According to the most recent data, the coworking office park in the U.S. The U.S. totals 120,617,339 square feet, representing 1.74% of total office space across the country. While that total was likely to be unevenly distributed across different spaces (depending on locations, markets, capacity and operators), it's still a figure that has increased since March.

At the time, coworking represented 1.67% of total office space, with an area of 113,742,866 square feet. Half of the top 25 markets saw an increase in the size of coworking spaces. Manhattan topped the list with an average of more than 47,000 square feet, twice the national average of about 19,000 square feet. It should be noted that coworking spaces in San Francisco also seem to be increasing their surface area, as the average size of spaces increased by 7% quarter-on-quarter to 28,000 square feet, exceeding the average size of spaces in Brooklyn, which grew by 1% compared to the previous quarter. However, the area of coworking spaces in Raleigh (North Carolina) has grown the most, with an average increase of 2,600 square feet to 23,150 square meters, representing an increase of 13% quarter-on-quarter.

The main operators with the highest number of coworking spaces nationwide continued to be industry giants Regus, WeWork, Industrious, Spaces and Premier Workspace, and all five registered more than 60% of their portfolios in the top 25 markets. Meanwhile, Industrious remained in a stable position, with a slight increase of 1% in major markets. At the same time, Spaces was the only one that gained significant ground both in major markets and in general, with increases of 7% and 6%, respectively. In fact, June data showed seven more coworking locations attributed to Spaces, compared to March.

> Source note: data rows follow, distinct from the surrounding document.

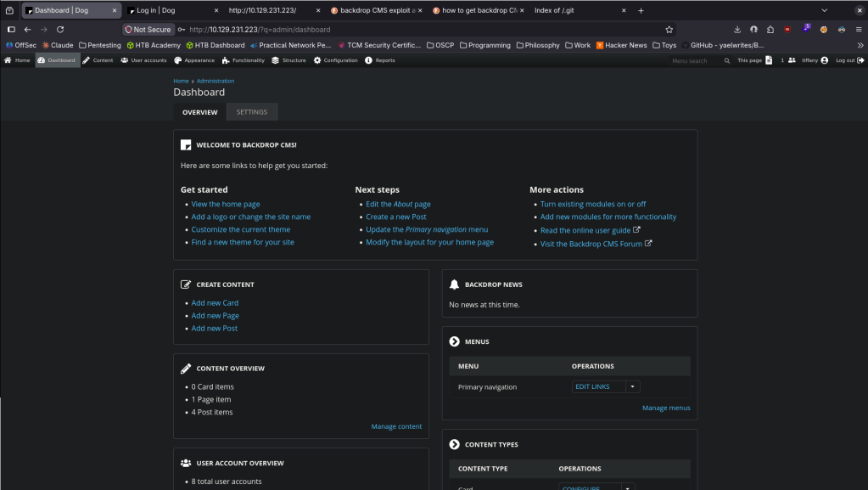Collapse the Menus block chevron
Viewport: 868px width, 490px height.
pos(455,341)
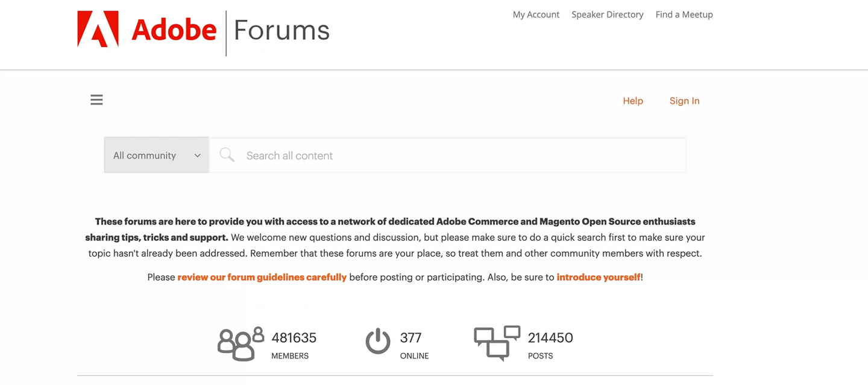The width and height of the screenshot is (868, 385).
Task: Click the online power icon
Action: click(378, 342)
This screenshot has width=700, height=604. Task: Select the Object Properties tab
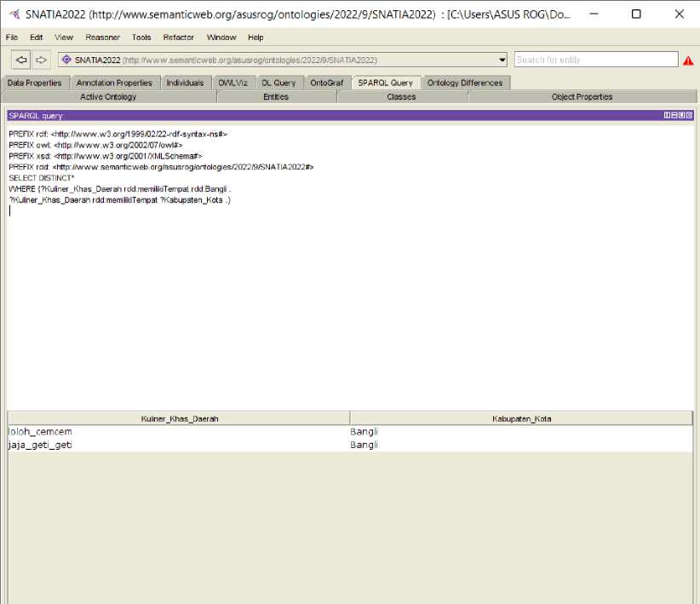[582, 97]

However, while the national and often local monopoly attributed to large coworking players is not surprising, local or independent operators surpassed them in Brooklyn. Here, the largest number of coworking spaces (seven) belonged to the smaller operator GreenDesk, followed by six spaces attributed to WorkHeights. In contrast, WeWork had only four spaces in the Brooklyn market, while Spaces and Industrious had only two each and Regus was represented by only one office. Many companies still don't know with certainty the number of employees that will be in their physical offices in the short or long term.

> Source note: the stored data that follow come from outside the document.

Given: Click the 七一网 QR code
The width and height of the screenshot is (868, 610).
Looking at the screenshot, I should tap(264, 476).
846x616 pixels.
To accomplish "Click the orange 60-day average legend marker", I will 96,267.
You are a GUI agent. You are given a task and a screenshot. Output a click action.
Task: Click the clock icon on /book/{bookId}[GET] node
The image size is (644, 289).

deadline. This has led companies to carry out smaller projects with new companies, such as pilot tests, instead of making purchases on a larger scale. Coworking spaces now offer more strategic options for tenants with less predictable prospects. This is especially true in spaces that are used more than organizations' headquarters.

As a result, owners of smaller or suburban properties who are interested in the flexible market see real opportunities in this niche segment and are beginning to meet some of the growing demand for more flexible and agile uses. from space. Save my name, email, and website in this browser for the next time I comment. Type above and press Enter to search.

You can then dive deeper into the data about employees who work in coworking spaces or search for administrative and office jobs. Both Paul and Nashville experienced 10% growth in total space allocated to coworking spaces, with more than 1,500,000 square feet in total each. Today, the 10 largest providers of coworking spaces and flexible offices represent 36% of the market (Forbes). To find out how much space you should include in each section of your coworking space design, consider the ratio between people and space.

The average age of coworking space members is 36, 80% of coworking space members have a college degree, and 90% of American coworking space members are white or Caucasian. However, one of the main reasons why less than half of coworking spaces are profitable is the relative novelty of coworking spaces in your whole. Employees who have to travel a lot but find it difficult to concentrate at home may prefer to work in a nearby coworking space or in a satellite office. In North America, the average size of a coworking space is about 9,799 square feet, and an average of about 100.14 people use that space.

If the trajectory continues like this, coworking spaces may start to look more like office buildings than they were originally designed, but employees will still be able to leave their living rooms and bedrooms to be close to others professionals and entrepreneurs.